* **DOCUMENT EXCERPT**:
****************
Merging CSV files Using the Command Line

When slogging brute-force through masses of keyword research, I tend to download everything from Google Keyword Tool to .csv files for easier filtering in Microsoft Excel 2010. After much gnashing of teeth and trying ineffective XLS scripts, I stumbled across a beautifully simple way to merge .csv files using the Windows Command Line (AKA the C Prompt).

Let’s say I have downloaded 3 .csv files (file-A.csv, file-B.csv and file-C.csv) and I want to quickly merge them.

Simply open the command line by typing the word “run” into your Windows Start Menu, or execute the cmd.exe file at C:\Windows\System32\cmd.exe. A black window will open like a portal into 1985.

Next, direct the command line to the directory that contains the individual .csv files you want to merge. The command line begins in the C:\Windows\System32\ directory. I keep an empty folder at C:\merge for this purpose so I don’t accidentally merge other files. So all I need to do is type “CD merge” to ask the command line to kindly switch to my C:\merge directory.
****************
* **RECORDED INFORMATION**:
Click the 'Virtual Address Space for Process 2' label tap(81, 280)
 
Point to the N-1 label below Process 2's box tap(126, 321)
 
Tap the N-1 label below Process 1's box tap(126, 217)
****************
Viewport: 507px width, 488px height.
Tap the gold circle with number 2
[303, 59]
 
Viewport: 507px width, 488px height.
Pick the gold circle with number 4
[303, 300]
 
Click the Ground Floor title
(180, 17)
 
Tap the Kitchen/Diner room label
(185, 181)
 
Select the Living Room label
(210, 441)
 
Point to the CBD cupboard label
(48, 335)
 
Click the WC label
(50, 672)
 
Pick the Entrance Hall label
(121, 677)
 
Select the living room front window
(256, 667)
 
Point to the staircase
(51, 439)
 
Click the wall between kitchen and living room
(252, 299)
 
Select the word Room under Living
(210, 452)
****************
* **REQUIREMENT 1**: In the text on merging CSV files with the command line, why does the writer keep an empty folder at C:\merge? Answer in one to three sentences.
* **REQUIREMENT 2**: Carry on the text about merging CSV files with the command line, beginning right after its final sentence.

* **WRITTEN RESPONSE 1**: The writer keeps that empty folder so that no other files get merged by accident. Only the .csv files meant to be combined are placed there, and the command line is pointed to that folder.

* **WRITTEN RESPONSE 2**:
Next, the copying. Type “Copy *.csv merged.csv” to copy all .csv files in that directory into a single file called “merged.csv.” You can call the file anything you want: Actually, I usually call it “1.csv” instead of “merged.csv” because it’s fast.

Here’s what the whole process looks like:

Windows Command Line

And you’re done. Open C:\merge\merged.csv (or whatever you called it), dedupe it and you’re ready to filter out the wheat from the chaff in Microsoft Excel 2010. Enjoy!

A hot tip from my cool friend Don Schantz:

Another handy tip to go with this is that if your files are in another folder with a long path name, you can drag the folder name from your Explorer address bar directly into the command prompt window after typing CD , and it will fill it in with the necessary quotes. Yes, drag and drop into a DOS command line.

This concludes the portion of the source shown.